Unfortunately this order will probably be revoked in 2027/2028, we'll see.

munk-a

an hour ago

It is possible and this in particular is a decision that I'm sure the US will pressure the government to reverse. However, it's misguided to see the entire world through the US political lens where reversing policy decisions is seen as a free win by the voting base. Spain's current democracy is only about fifty years old and extremism is viewed very negatively so outright undoing is generally less common then gradual undermining.

NooneAtAll3

2 hours ago

why not simply make it illegal? why make it a ban specific to one company, are they trying to make their own copy?

dofm

2 hours ago

Palantir is profoundly untrusted in Europe in part because of Alex Karp. He is viewed as a dangerous neo-nationalist (not incorrectly).

Never really sure why Anduril doesn't catch the same grief; they are maybe even creepier. Perhaps Palmer Luckey is just a less visible obvious Bond villain crackpot.

RobertoG

2 hours ago

They didn't ban any company, they just ordered public services and public companies not to use what has been classified as a security risk.

Anybody here think that Palantir is not a security risk for Spain?

FridgeSeal

an hour ago

> Anybody here think that Palantir is not a security risk for Spain?

It boggles the mind a bit, but I’ve seen a few comments on here with people defending them to the tune of “what’s the big deal, they just help governments with their data! They're innocent” which is uh, either aggressively naive, or just paid PR behaviour.

sjsdaiuasgdia

21 minutes ago

Alex Karp is clearly off his rocker.

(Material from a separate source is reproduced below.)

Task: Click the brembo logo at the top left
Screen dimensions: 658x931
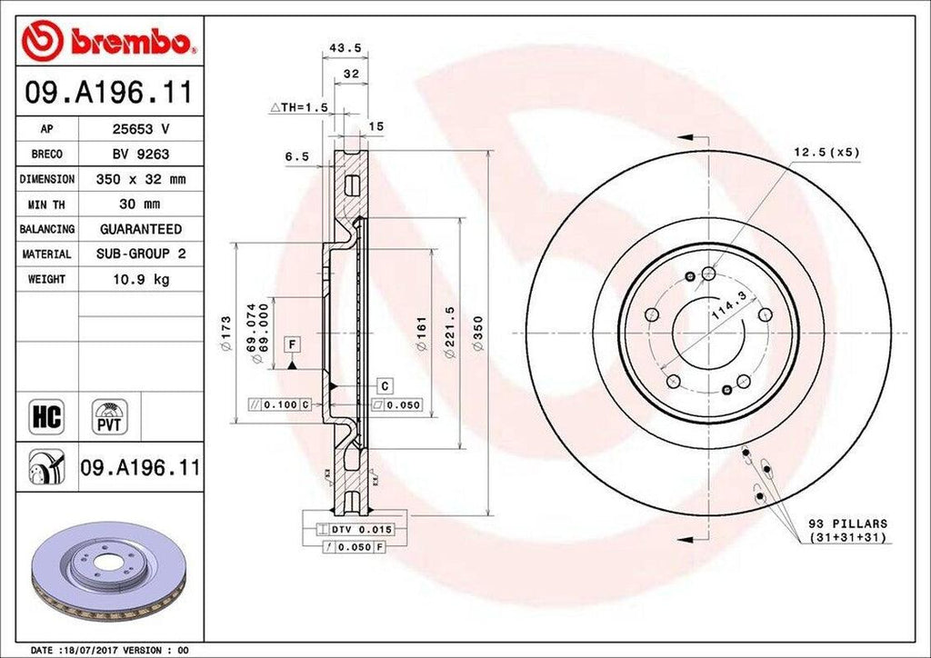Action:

This is a good move.

bpodgursky

an hour ago

> The firm holds a €16.5 million contract signed in 2023 with the Armed Forces Intelligence Center (CIFAS), which is scheduled to expire this upcoming November.

> Military leadership, including the Chiefs of Staff of the Army and Navy, has lobbied Defense Minister Margarita Robles to renew the contract, citing the platform's operational superiority.

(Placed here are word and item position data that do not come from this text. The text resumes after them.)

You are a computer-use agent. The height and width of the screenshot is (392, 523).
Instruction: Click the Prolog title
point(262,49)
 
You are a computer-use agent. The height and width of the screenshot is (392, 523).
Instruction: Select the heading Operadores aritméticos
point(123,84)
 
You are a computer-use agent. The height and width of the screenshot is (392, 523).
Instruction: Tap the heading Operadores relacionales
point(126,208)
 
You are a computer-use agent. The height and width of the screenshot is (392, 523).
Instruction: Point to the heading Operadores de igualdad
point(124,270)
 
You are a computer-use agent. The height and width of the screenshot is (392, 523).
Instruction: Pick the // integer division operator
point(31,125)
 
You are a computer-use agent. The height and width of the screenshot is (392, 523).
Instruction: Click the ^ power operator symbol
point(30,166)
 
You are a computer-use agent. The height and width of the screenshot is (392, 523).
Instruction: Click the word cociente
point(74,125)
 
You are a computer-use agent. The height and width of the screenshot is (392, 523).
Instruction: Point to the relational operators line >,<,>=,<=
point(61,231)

Palantir wins contracts because they are better at what they do. If Europe wants to maintain digital sovereignty while not being left behind they need to have a heart-to-heart conversation about how to fix that.

psoebasura

an hour ago

they have a great IT company in Spain, it's been winning a lot of contracts recently, that of the software genius Begoña Gomez (despite having no studies, just happens to be the wife of the mafia Capo Pedro Sanchez, but I am sure it's just a coincidence)

bpodgursky

an hour ago

Your argument is that the Spanish military is run by the mafia?

trosdesoca

an hour ago

Well not hard to see. PSOE is a criminal organization and they happen to lead the government and as a consequence the military.

bpodgursky

43 minutes ago

You have this backwards then, the chiefs of staff of the military are career roles, they are petitioning the minister of defense, which is a political position (PSOE), to keep Palantir.

Devasta

2 hours ago

Anything short of declaring them a proscribed organization is insufficient.

emsign

3 hours ago

Great news for Spain. I hope more European countries wake up to what's going on.

holoduke

2 hours ago

I find it unbelievable that the current chief of Nato (Rutte) is basically an extension of Palantir. He is making sure countries are signing contracts with this extreme company that on pair with the Nazi ideology. They would support mass extermination camps. You probably think this is over exaggerated. But no its not. This company is evil.

CrzyLngPwd

2 hours ago

Pretty sure he would do unspeakable things if it meant getting a pat on the head, and a Good Boy, from the real head of nato.

Fairburn

an hour ago

Someday, the US will be just a bubble where no other country gives their data to. We continue this decent into fascism to the point that nobody likes us.. or values us. Is this their idea of Utopia?

RIMR

an hour ago

Unfortunately, yes. The American right has looked at Russia as a model for what they want America to be for some time.

chinathrow

2 hours ago

Look, this is not a bad thing per se, but the US reaction will tell you everything you need to know.